Quantifying Variance: Streaks & Tilt in Heads-Up SNGs Pt. 3
Quantifying Variance is a biweekly column in which we’ll take a look at some of the math underlying poker, with the goal of understanding just how probable or improbable various occurrences actually are, and how to tell the difference between what is random and what is not.
Last time, we found that hunting for tilt in the wild was a tricky proposition. It had been my working hypothesis that we would only need to look at players’ longest streaks and, if we found that most people tended to have longer winning and losing streaks than predicted by statistics, that would be hard evidence for the existence of tilt.
It turned out that this was not the case, so I decided to look at shorter streaks. Unfortunately, being an inexperienced Sharkscope user, I didn’t realize at the time that it was possible to separate out players’ heads-up games from other tournaments, which tied my hands a bit. Fortunately for us, it turns out that Sharkscope is much more powerful than I’d given it credit for, and has a number of advanced filters available to subscribing members, so we’ll have a lot more data to look at in coming weeks. In the meantime, though, I had promised to start with some case studies of individual players, to see if we can tell how streaks affect their play on a personal level.
What are we looking at?
Having selected a few high-volume heads-up players (who I’ll call Mr. A, B and C to preserve their privacy) and pulled up their heads-up stats on Sharkscope, the question becomes what to do with that data.

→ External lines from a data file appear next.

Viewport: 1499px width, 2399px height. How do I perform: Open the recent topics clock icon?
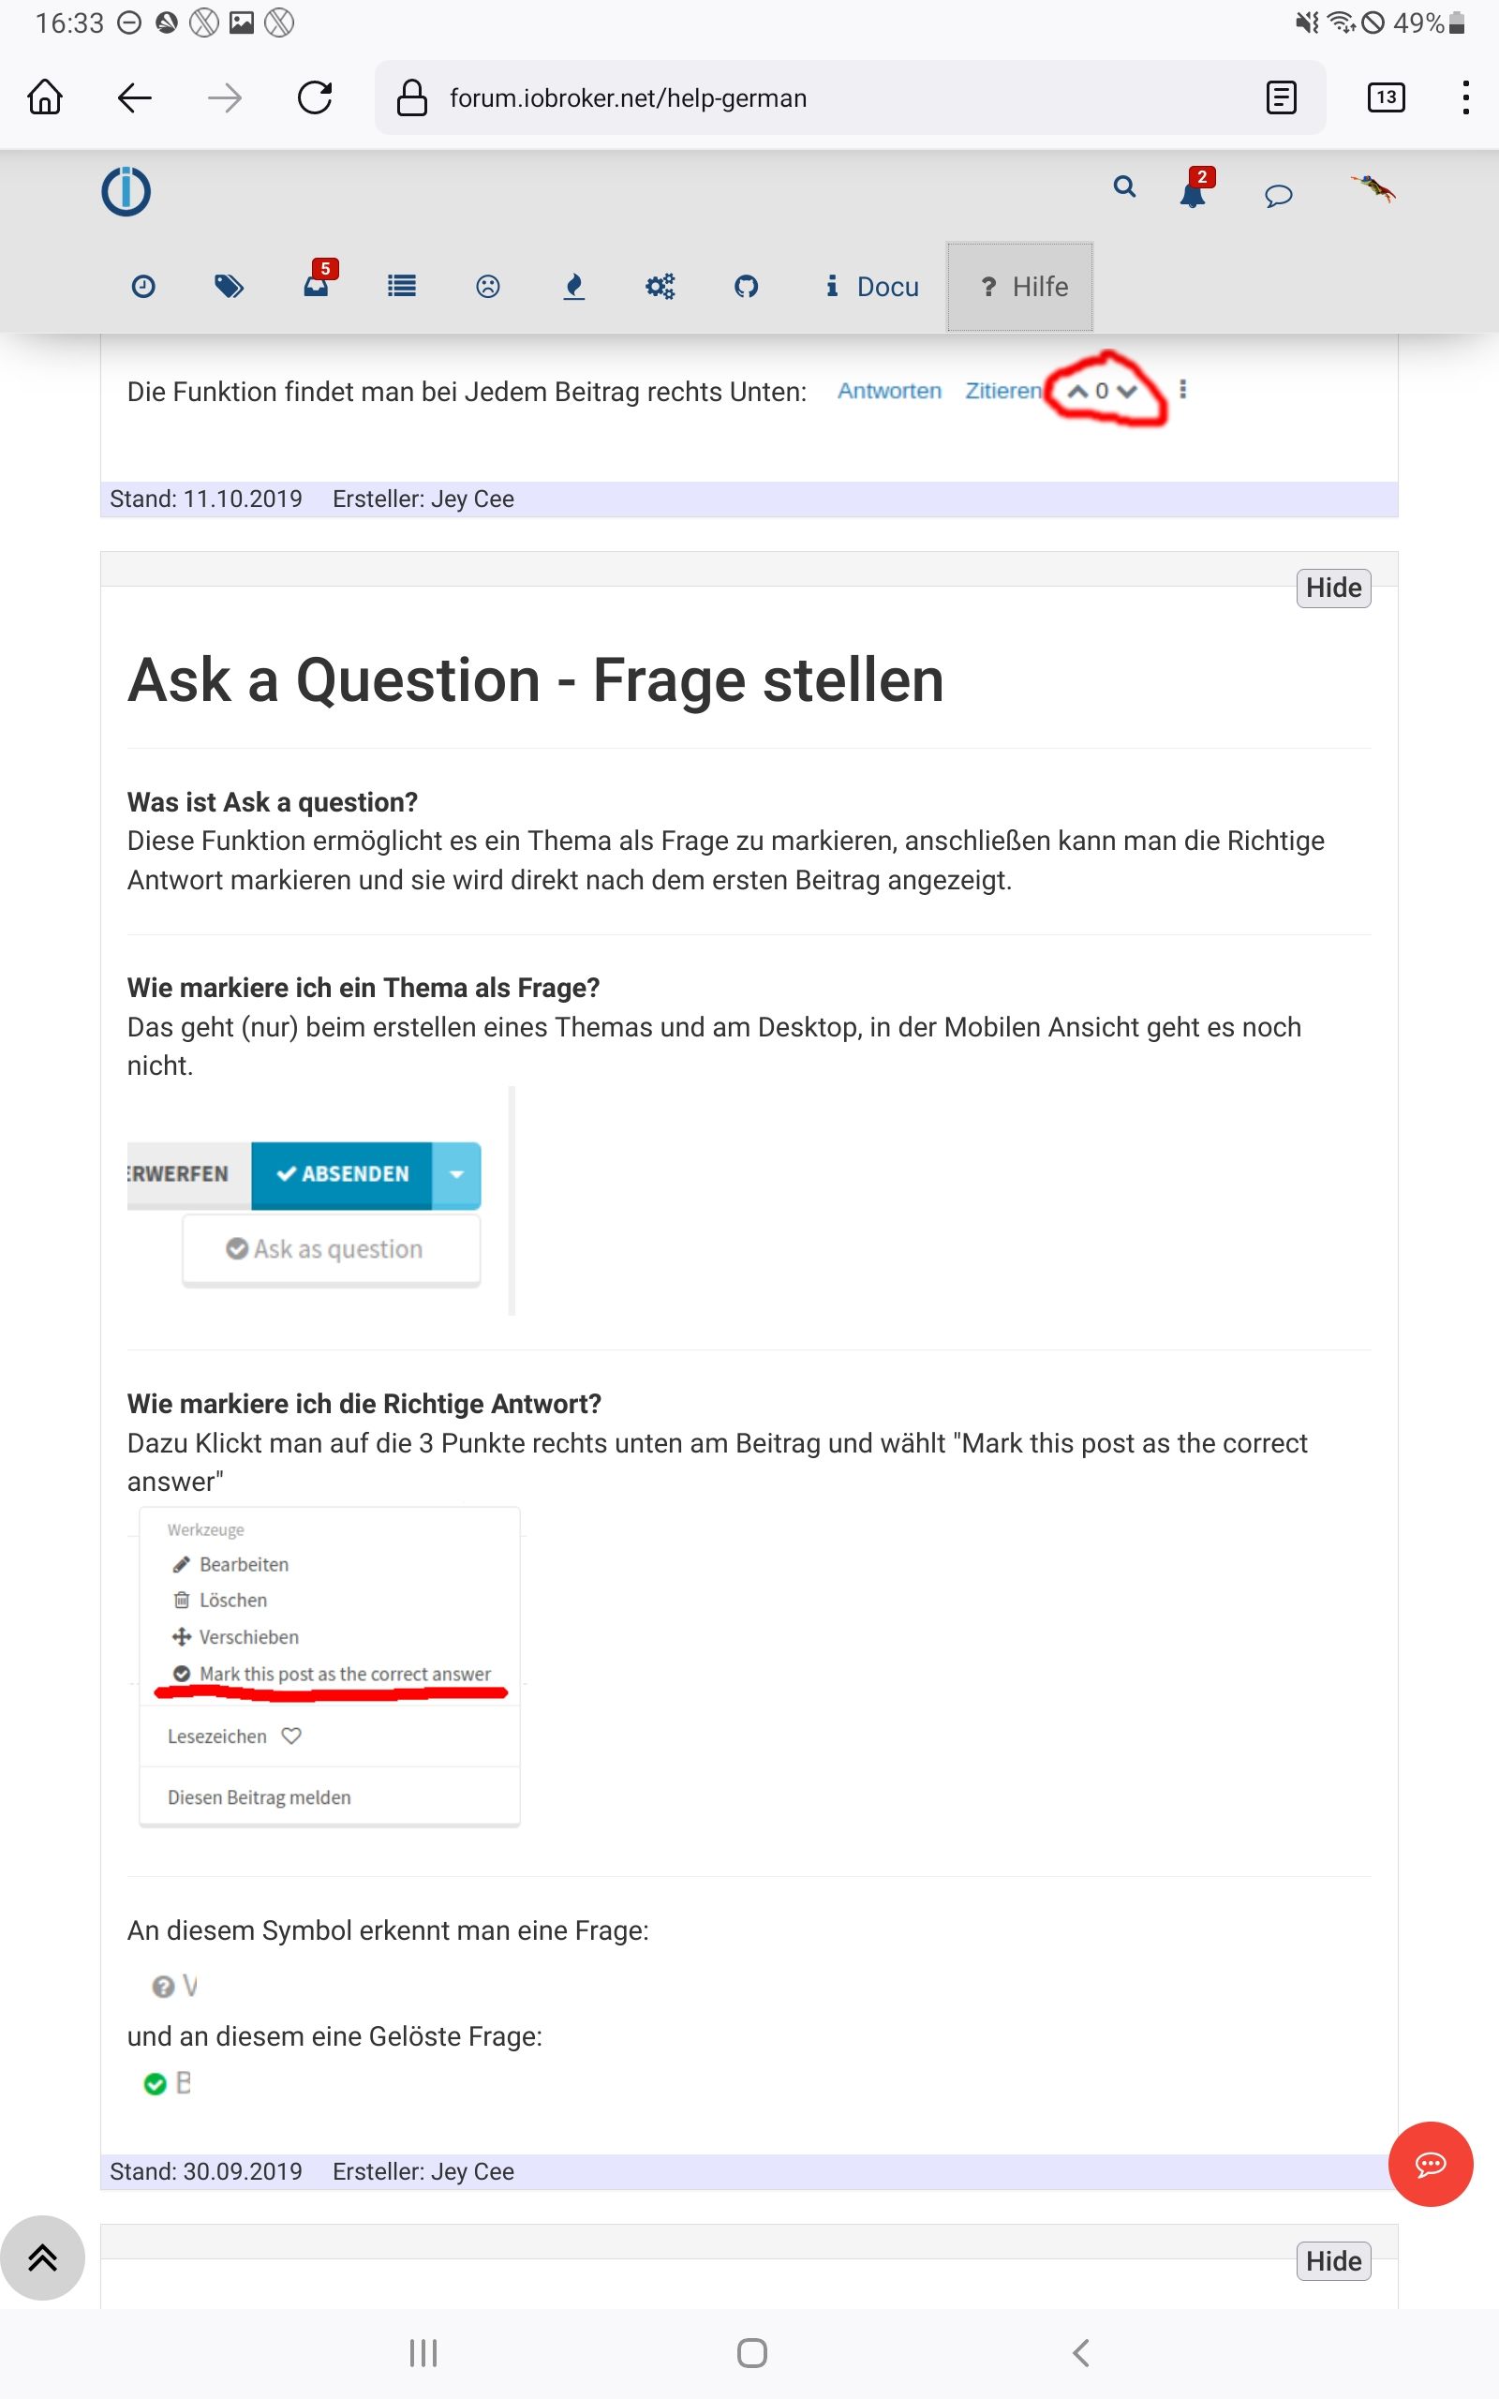pyautogui.click(x=144, y=286)
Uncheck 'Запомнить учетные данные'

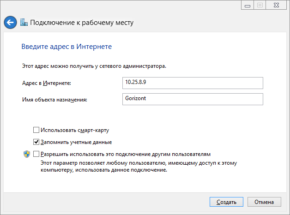point(36,142)
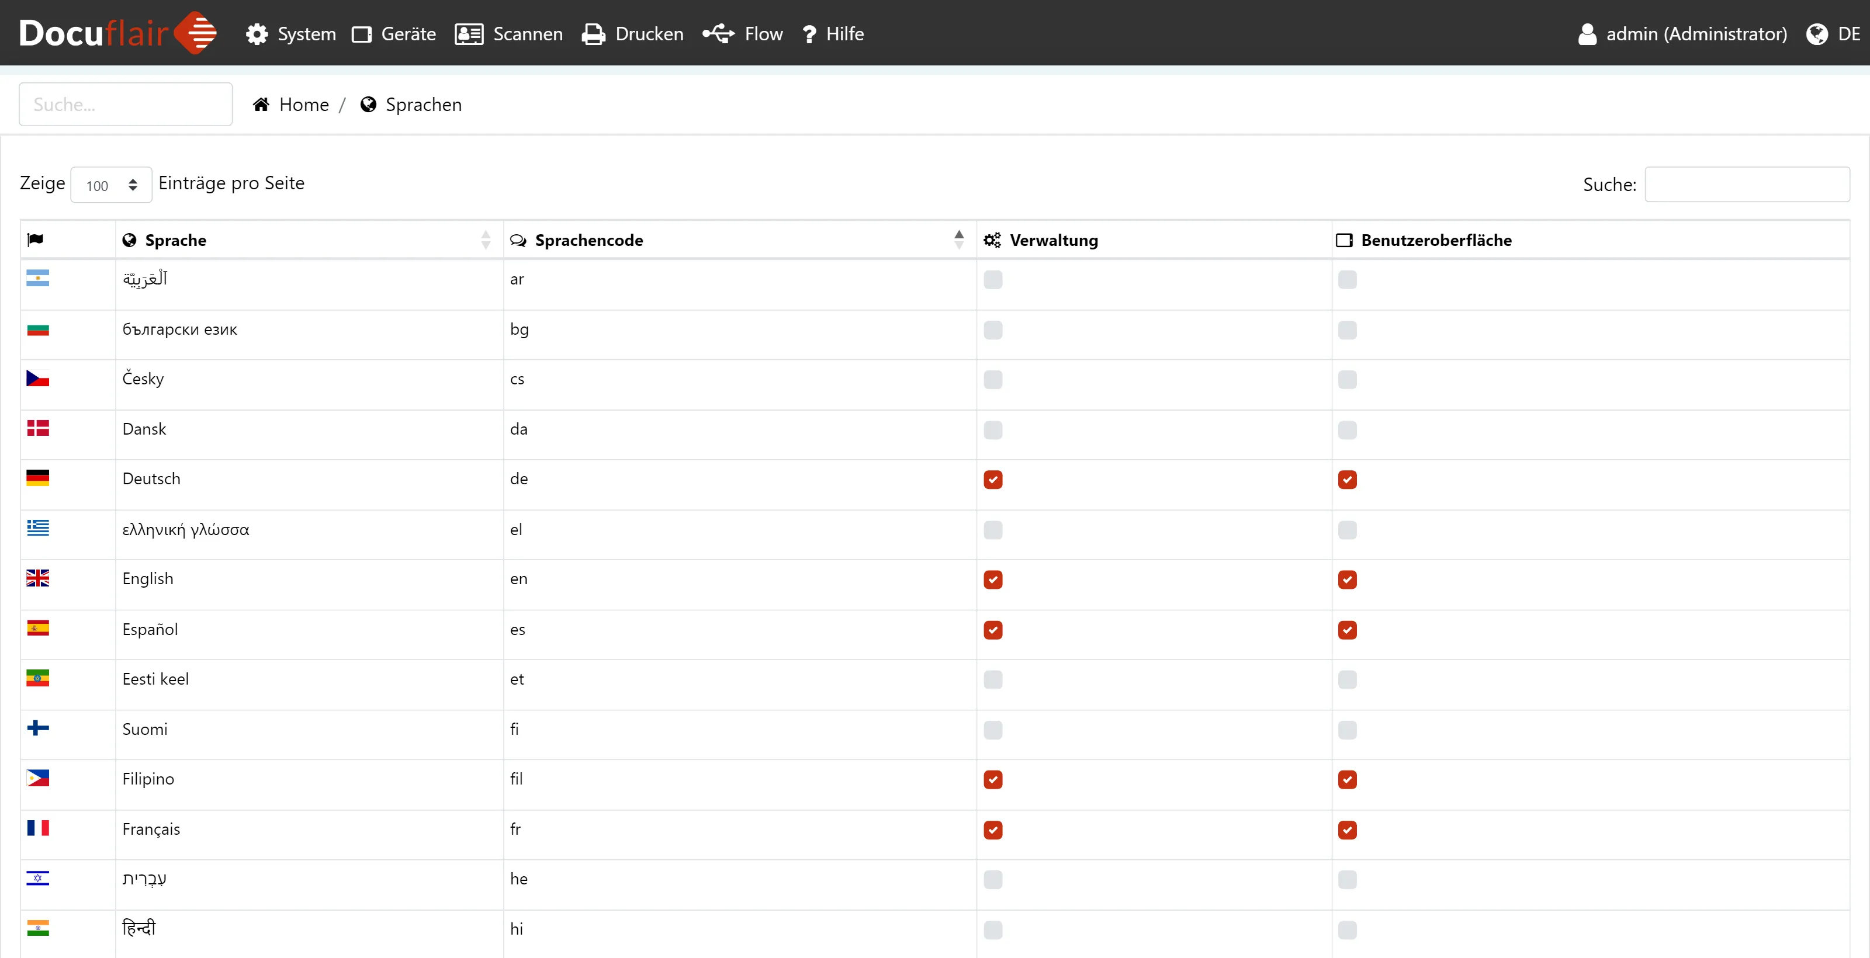Click the admin user avatar icon
The width and height of the screenshot is (1870, 958).
click(1587, 34)
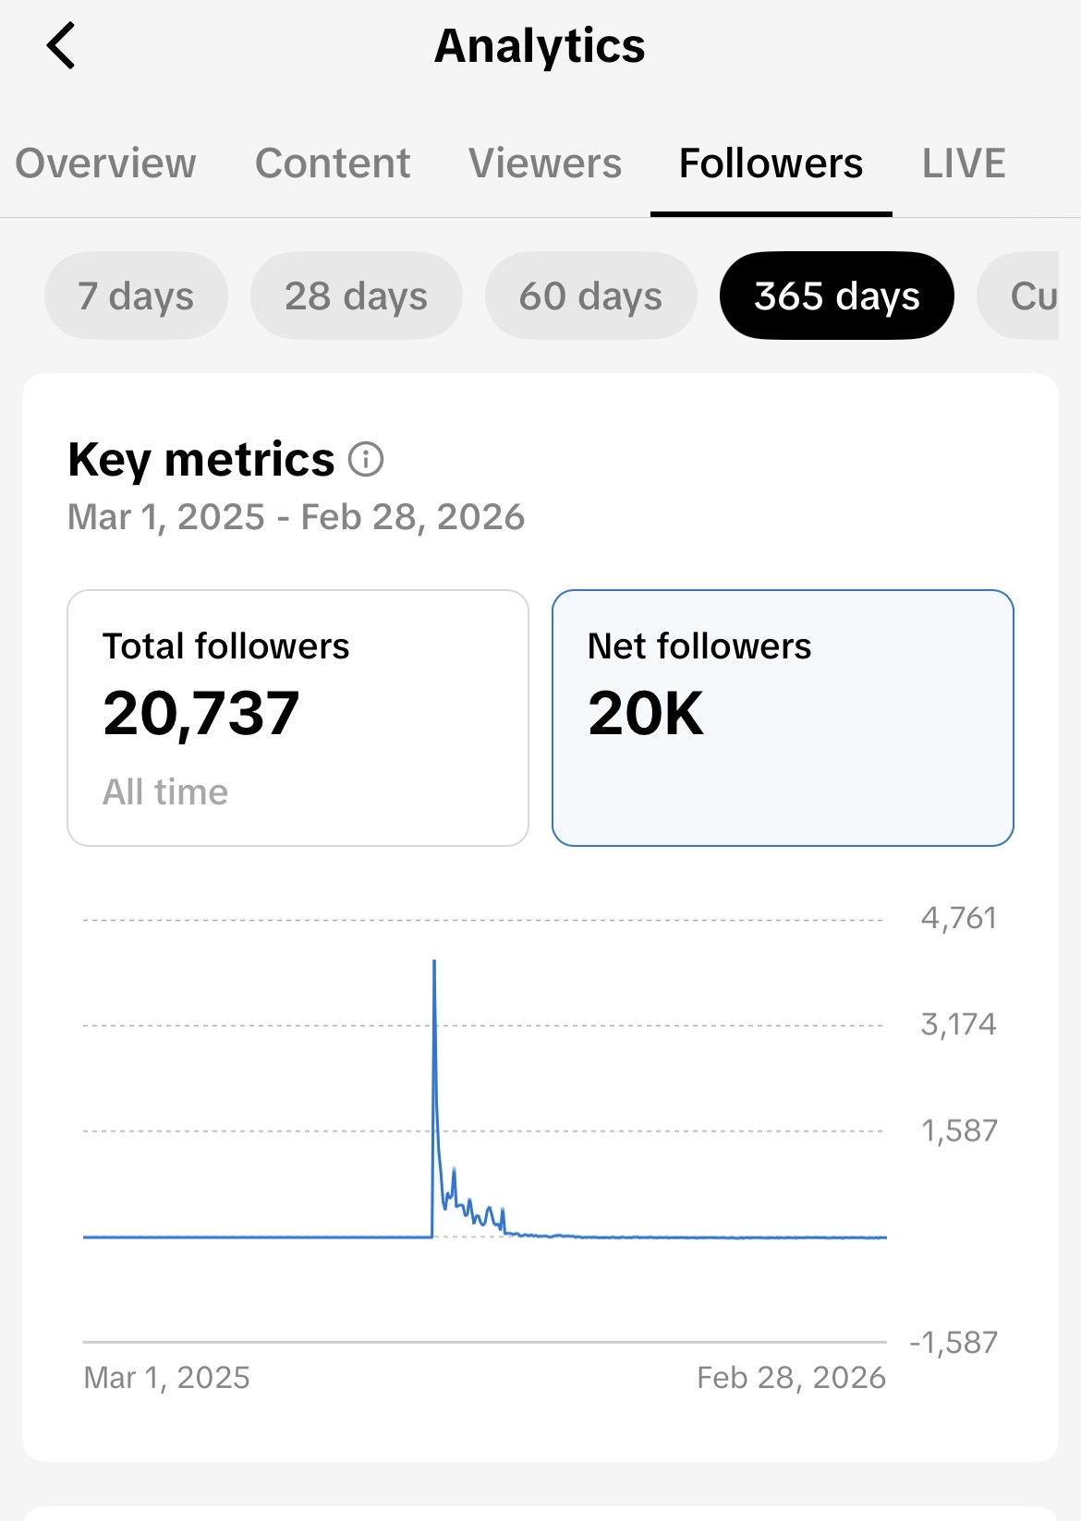Image resolution: width=1081 pixels, height=1521 pixels.
Task: Tap the tall follower spike on the chart
Action: coord(434,1016)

What Sharkscope gives us for each of these players is their overall wins and losses, and the frequency with which they’ve had winning and losing streaks of various lengths. It’s easy enough to write a computer simulation to figure out what the average streak frequencies should be for a given player’s sample size and win rate, but let’s not forget what we’re ultimately looking for.
We want to find out whether they exhibit long-term agential variance; in other words, whether their probability of winning any given game depends in any predictable way on the players themselves, rather than just the luck of the cards. In particular, we’re looking for the effects of tilt (or confidence, perhaps). We want to know whether a winning or losing streak tends to affect the player’s subsequent results due to emotional effects.
Since win rate is what we’re interested in, it makes sense to look at that directly if we can. In fact, it’s not too hard to extract win rate from streak data, because the player’s win rate after a streak of length N is, by definition, the same as the percentage of the time that the streak is extended to length N+1. If we take, for instance, all the times the player had 9 or more consecutive wins, and divide by the number of times they had 8 or more, we get their effective win rate after a winning streak of 8 games. For losing streaks, it’s simply the opposite – the player’s win rate is the same as their odds of breaking, rather than extending the streak.
Naively, we would expect to see players’ win rates go up over the course of a winning streak and down over the course of a losing streak, due to the effects of confidence and tilt respectively, but I do say “naively” for a reason. As it turns out, we do see statistically meaningful effects correlated with the streaks, but with each player showing a somewhat different pattern.
Reading the graphs
For each of the players, we’ll look at a graph showing their win rate after winning and losing streaks of length 1 to 8. The reason we’re stopping there is that for the volume of data we have available, losing streaks beyond 8 games are rare, so the statistics become pretty unreliable.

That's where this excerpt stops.